Photo 2. Improper module grounding has failed.

Photo 2. Improper module grounding has failed.

Modules are generally tested, labeled, and listed with four mounting holes that are to be used for bolting the modules to the mounting surface. However, many installers use mounting racks that use clips that fasten the modules to the racks by clamping the top of the module to the rack with these clips which generally are not located near the four mounting holes. See photo 1. A few module manufacturers have instruction manuals that specify that top clips may be applied at certain locations on the modules, but most do not have these instructions.

Grounding issues abound for plan reviewers and inspectors and many module grounding systems are failing around the country. See photo 2. Typically a module has four labeled grounding holes that have been tested to meet UL 1703 requirements for safe connection to earth through the equipment-grounding system. Again module instruction manuals and tech notes vary greatly in the level of detail associated with using the labeled grounding holes to ground the PV modules.
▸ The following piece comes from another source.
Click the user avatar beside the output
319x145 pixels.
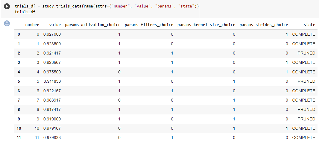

A few manufacturers supply hardware that has gone through the UL 1703 testing and evaluation process with the modules. Some manufacturers specify locally procured hardware like star washers and nuts and bolts to ground modules. See photo 3. Others provide very sparse instructions on grounding. And the content of tech notes ranges from very good to very poor with respect to grounding.
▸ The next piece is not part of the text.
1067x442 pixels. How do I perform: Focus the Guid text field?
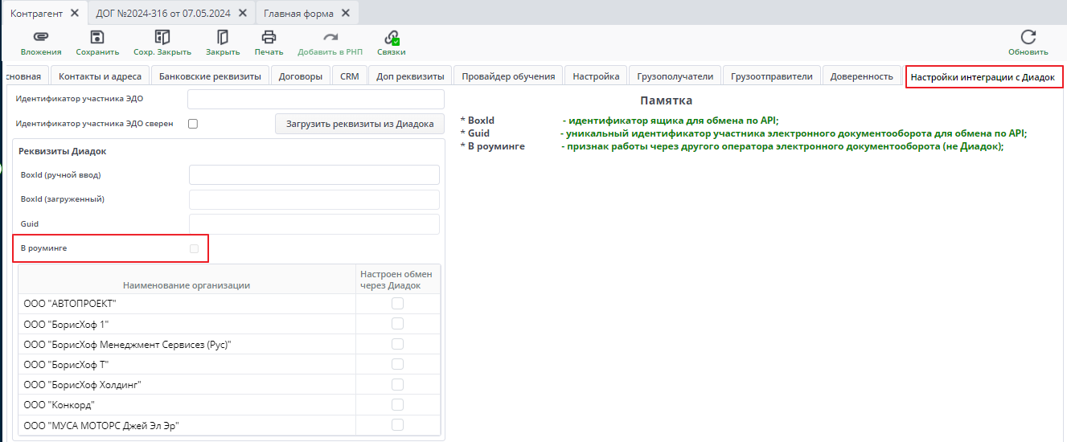[x=314, y=224]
Photo 3. Correct hardware?

Photo 3. Correct hardware?

Since the inception of UL 1703, the standard has required that each PV module instruction manual have statements requiring that the short-circuit current (Isc) and the open-circuit voltage (Voc) be multiplied by 125% before any NEC requirements were applied. The 125% on Isc was to address normal and expected high levels of irradiance up to 1250 watts per square meter that can occur in many areas of the country for three hours or more. The 125% factor applied to the rated Voc was to address the fact the module voltage decreases as temperature increases, and this factor accounts for modules exposed to temperatures as low as -40°C (-40°F). In 1996, during deliberations for the 1999 NEC, all parties including the PV Industry, UL, AHJs, and the Code-Making Panels at NFPA agreed that these 125 factors should be removed from UL 1703 and placed in the Code.

They were placed in the 1999 NEC in 690.7 (Voc) and 690.8 (Isc), but until this revision of UL 1703, they have remained in the standard. Of course, looking at NEC 110.3(B) that requires the instructions with the listed product to be followed that duplicated the requirements of NEC Sections 690.7 and 690.8 created a very poor situation for the AHJs and the installers. Do we duplicate those 125% factors, which have been required in both the instructions and in the Code?

Current Revisions to UL 1703 Have Clarified Several Areas

In general, it is evident that previous editions of UL 1703 have not provided sufficiently detailed requirements to the NRTLs to allow them or require them to properly evaluate the instruction manuals for the PV module in terms of NEC-compliance, mounting, grounding, and the specifications related to the electrical parameters.

Photo 4. Module fire rating valid for this mounting?

Photo 4. Module fire rating valid for this mounting?

The May 8, 2012 revision of UL 1703 has addressed several of these longstanding issues.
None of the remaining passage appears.